### Coreference Reformat

**** This notebook has a bug (likely in extract_chains) that causes errors, signified by negative numbers, in the output data. However, none of those errors occur in the data sampled for evaluation, so it is used for now*****

In this notebook, we get the results outputted by coref_faa.py in the data/results folder, and add a column called corefs. This column follows the format expected by the cr_eval.py script in evaluations/automatic, and so makes evaluation much simpler.

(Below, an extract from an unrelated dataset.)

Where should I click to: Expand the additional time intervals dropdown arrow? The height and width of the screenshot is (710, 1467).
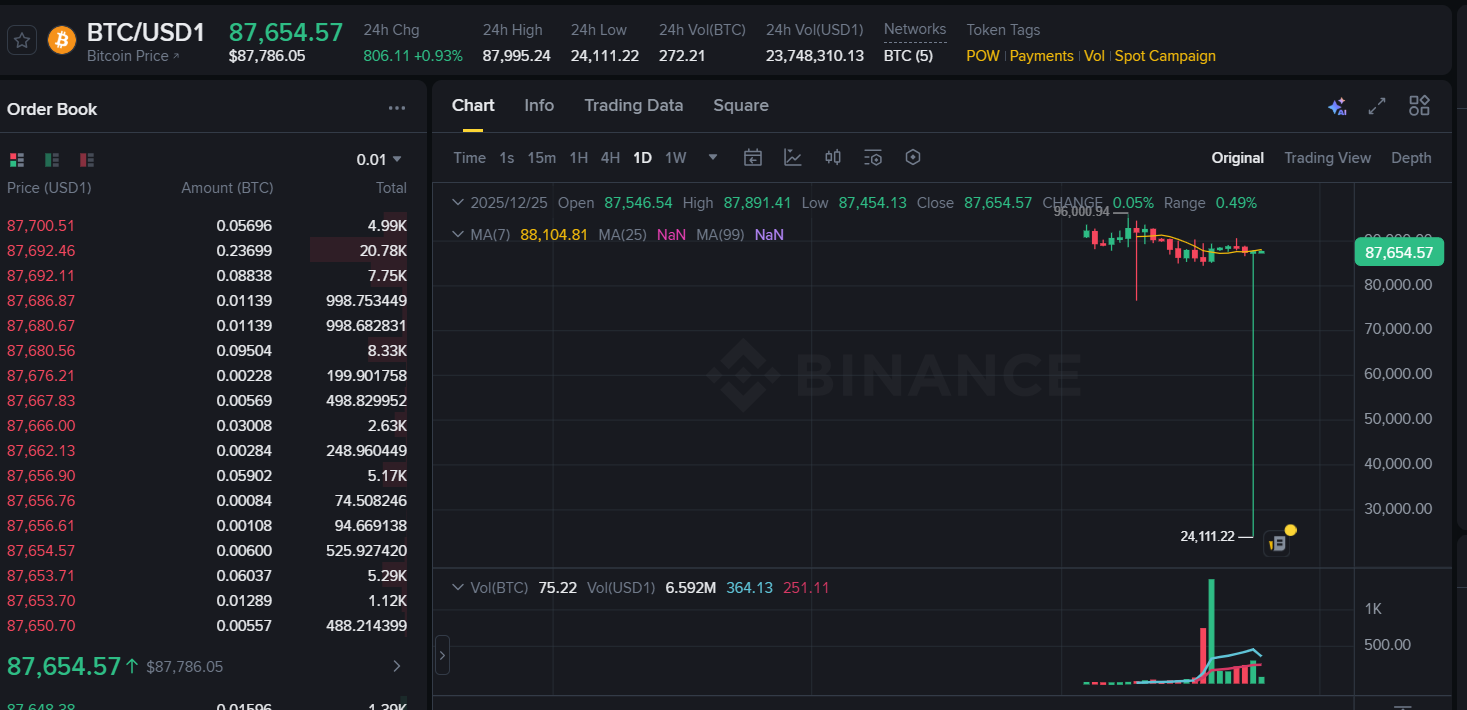click(713, 157)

The desired format is like so:\
\[ coreference_chain, coreference_chain, ... ] where coreference_chain = \[mention_span, mention_span, ...] and mention_span = \[start_word_index, end_word_index]\
Such that the coreference chain for the sentence "PILOT LANDED ON WHAT HE THOUGHT TO BE ONE FOOT HIGH GRASS. IT TURNED OUT TO BE THREE FEET HIGH. ACFT NOSED OVER.":\
Which is: \[\["PILOT", "HE"], \["ONE FOOT HIGH GRASS", "IT"]]\
Appears as: [[0,0],[4,4],[[8,11],[13,13]]]\
The word indices are based on the word tokenization used in data/FAA_data/faa.conll, which is the input data for ASP and s2e-coref. The word indices continue to increase throughout the whole doc/entry and do not reset at sentence starts

In [1]:
import pandas as pd
import re

In [2]:
result_df = pd.read_csv('../../data/results/ncoref/FAA_DataModel_20240103111938.csv')
result_df.head()

Unnamed: 0,c5,c119,c119_coref,c119_ner,c119_pos,c119_lemmatized,c119_dependency,c119_sentiment
0,19750315005389A,TAILWHEEL COCKED RIGHT PRIOR TO TKOF. ...,[],"[('TAILWHEEL COCKED', 'ORG')]","[('TAILWHEEL', 'PROPN'), ('COCKED', 'PROPN'), ...","['TAILWHEEL', 'COCKED', 'right', 'prior', 'to'...","[('TAILWHEEL', 'compound', 'COCKED'), ('COCKED...",0.142857
1,19750419011349A,TOW PLANE BECAME AIRBORNE THEN SETTLED.STUDENT...,[],"[('SETTLED.STUDENT THOUGHT TOW IN', 'FAC')]","[('TOW', 'NOUN'), ('PLANE', 'NOUN'), ('BECAME'...","['tow', 'plane', 'become', 'airborne', 'then',...","[('TOW', 'compound', 'PLANE'), ('PLANE', 'nsub...",-0.2
2,19751029037799A,"2ND ILS APCH,ACFT'S G/S INOP.LOM TUNED TO WRON...",[],"[('2ND ILS APCH', 'ORG'), (""ACFT'S"", 'ORG'), (...","[('2ND', 'PUNCT'), ('ILS', 'PROPN'), ('APCH', ...","['2ND', 'ILS', 'APCH', ',', 'ACFT', ""'s"", 'g',...","[('2ND', 'nummod', 'APCH'), ('ILS', 'compound'...",-0.25
3,19751209037899A,PLT NOTED SOFT R BRAKE PEDAL DRG TAXI TO TKOF....,[],"[('RTND SPRINGFIELD', 'ORG')]","[('PLT', 'PROPN'), ('NOTED', 'ADV'), ('SOFT', ...","['PLT', 'noted', 'soft', 'R', 'brake', 'PEDAL'...","[('PLT', 'nsubj', 'NOTED'), ('NOTED', 'ROOT', ...",0.127083
4,19750818025579A,TAXI OFF HARD SFC DUE TFC R MAIN GR BROKE THRO...,[],"[('TAXI OFF', 'ORG')]","[('TAXI', 'VERB'), ('OFF', 'ADP'), ('HARD', 'A...","['taxi', 'off', 'hard', 'SFC', 'due', 'TFC', '...","[('TAXI', 'ROOT', 'TAXI'), ('OFF', 'prt', 'TAX...",-0.083333


**Extract lists of coreferences from the string representation in column c119_coref**

In [26]:
chain_p = re.compile(r'\[([^\[\]]+: )?(\[[^\[\]]+\])?(, [^\[\]]+: )?(\[[^\[\]]+\])?(, [^\[\]]+: )?(\[[^\[\]]+\])?(, [^\[\]]+: )?(\[[^\[\]]+\])?\]') # can capture up to 4 coreference chains
coref_p = re.compile(r'\[(.+)(, )(.+)(, )?(.+)?(, )?(.+)?(, )?(.+)?(, )?(.+)?\]')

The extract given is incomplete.